Ask HN: Do you scrape data? What do you use it for?

klez · on April 17, 2018

I do scrape. We are making a sort of meta-search engine for long term car rental, so to bootstrap it we are scraping offer from various sites and directing users to the original websites to actually go through with the offer.

If anyone is interested in more detail, I can explain further.

deadcoder0904 · on April 18, 2018

Go on

klez · on April 19, 2018

Ok, here it goes.

The scrapers are written in python 2, because that's what the guys who started the project were familiar with.

Most of the scraping is done by hand with XPath queries on the pages we fetched, so no beautifulsoup or stuff like that. Again, I think mostly because those who started the project were not familiar with the task. It's not even that bad when I need to modify something (because the page changes etc.), as the code is very well written.

The problems started when the CEO and CTO proposed (mandated?) to use something made by a guy who is supposed to be a web scraping expert in the same domain we're working in (I don't doubt that, but still...). The software it gave us is written in Ruby (which no-one here ever even saw a line of) and Rails, and works with recipes instead of the imperative code + xpath we used at the beginning. It works flawlessly until it doesn't. Mainly because there's a big logical error (if an offer disappears from the original website we should mark it as deleted on our db, but the scrapers tells us it's still there) and I don't have time to learn ruby, rails and the whole system to fix this. And the original dev is not available anymore. So we're phasing that out and going back to our nice land of python :)

Anyway the process goes like this:

1. Scraper fetches the page, scrapes the data, and generates a JSON file with the info of all the offers it finds

2. Those JSON files are uploaded on S3

3. A trigger on S3 calls the "writer" on a EC2 instance, that downloads the JSON file, unpacks the content and writes the data to a postgres database.

Current problem: scraping arbitrary strings representing car options and categorizing them. We have something like 15,000 strings that need to be put inside a category. Manually.

xstartup · on April 17, 2018

Ad scraping can be very profitable.

See: https://adplexity.com/

is_true · on April 19, 2018

I don't understand something. How do they know how many impressions ads get? They are just scraping or they have access to ad networks stats?

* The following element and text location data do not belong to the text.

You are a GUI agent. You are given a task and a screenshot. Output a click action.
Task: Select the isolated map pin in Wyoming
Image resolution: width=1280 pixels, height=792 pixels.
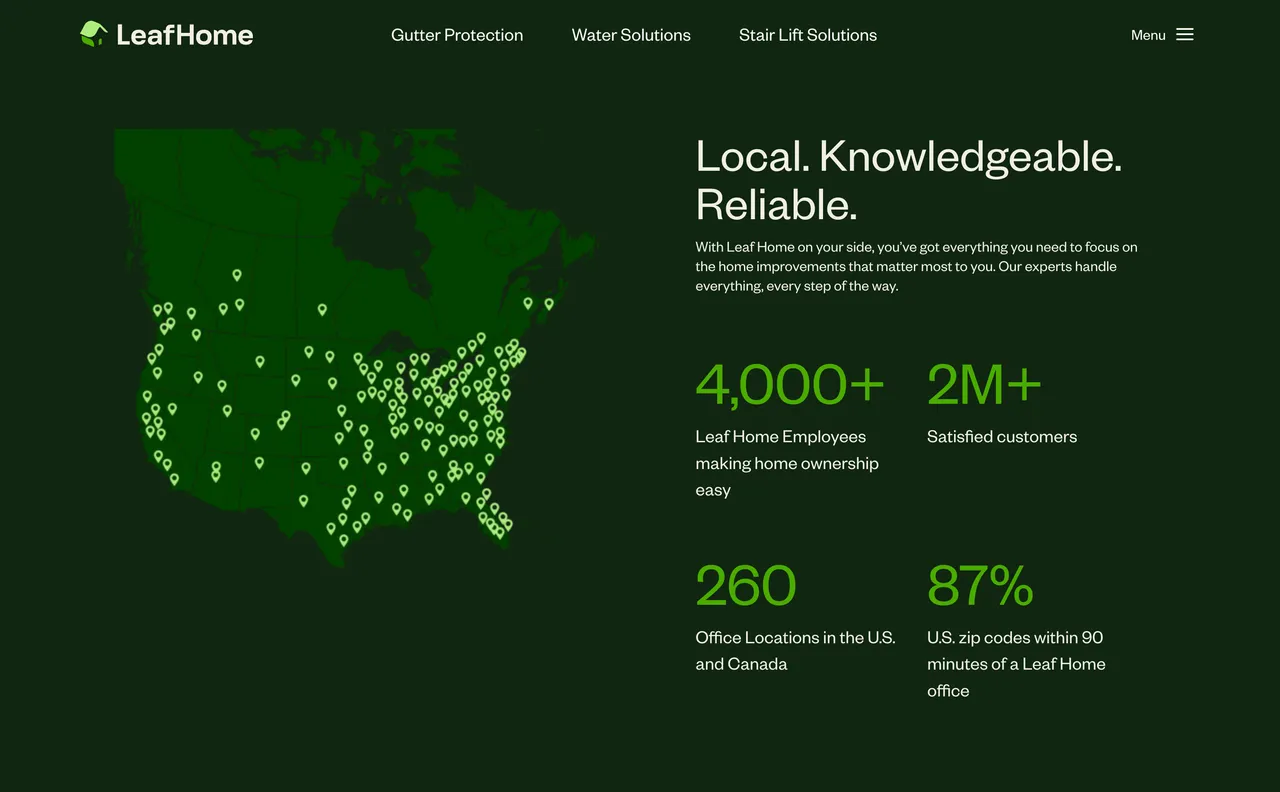tap(260, 361)
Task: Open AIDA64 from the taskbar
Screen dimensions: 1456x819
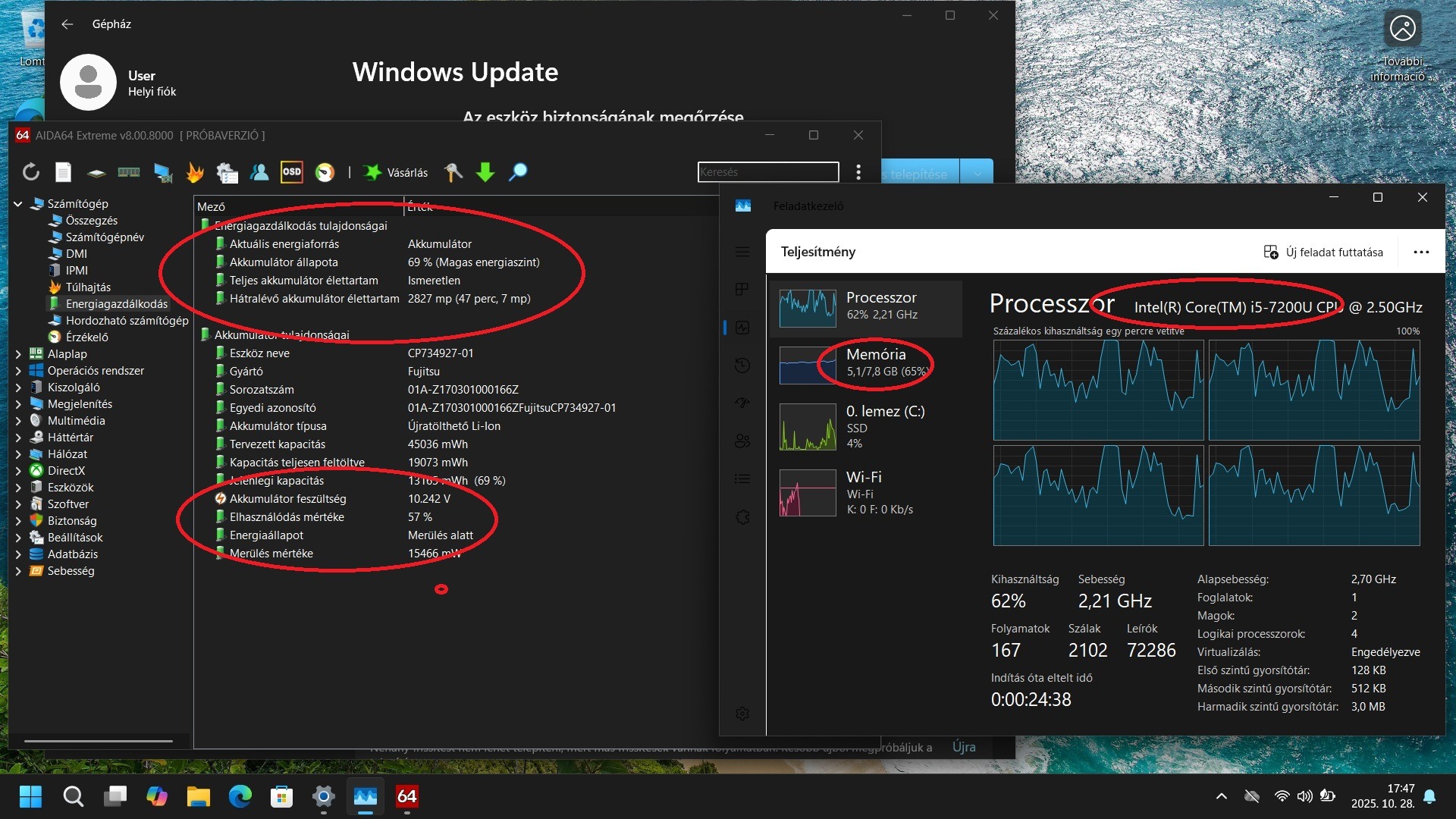Action: [x=407, y=796]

xstartup · on April 19, 2018

It's determined based on guesswork.

If you scrap a website, you'll know how what % of times an ad shows up.

Now, if you know the distribution for top N ads. You can skip everything and go straight to the ad network and check their total number of impression volume on particular website/GEO. You can pretend to be an advertiser and easily get access to this info.

Now, you know the distribution and total, can't you work out the impression count for each ad?

is_true · on April 20, 2018

skinnymuch · on April 20, 2018

How profitable is Adplexity? It’s used as an example.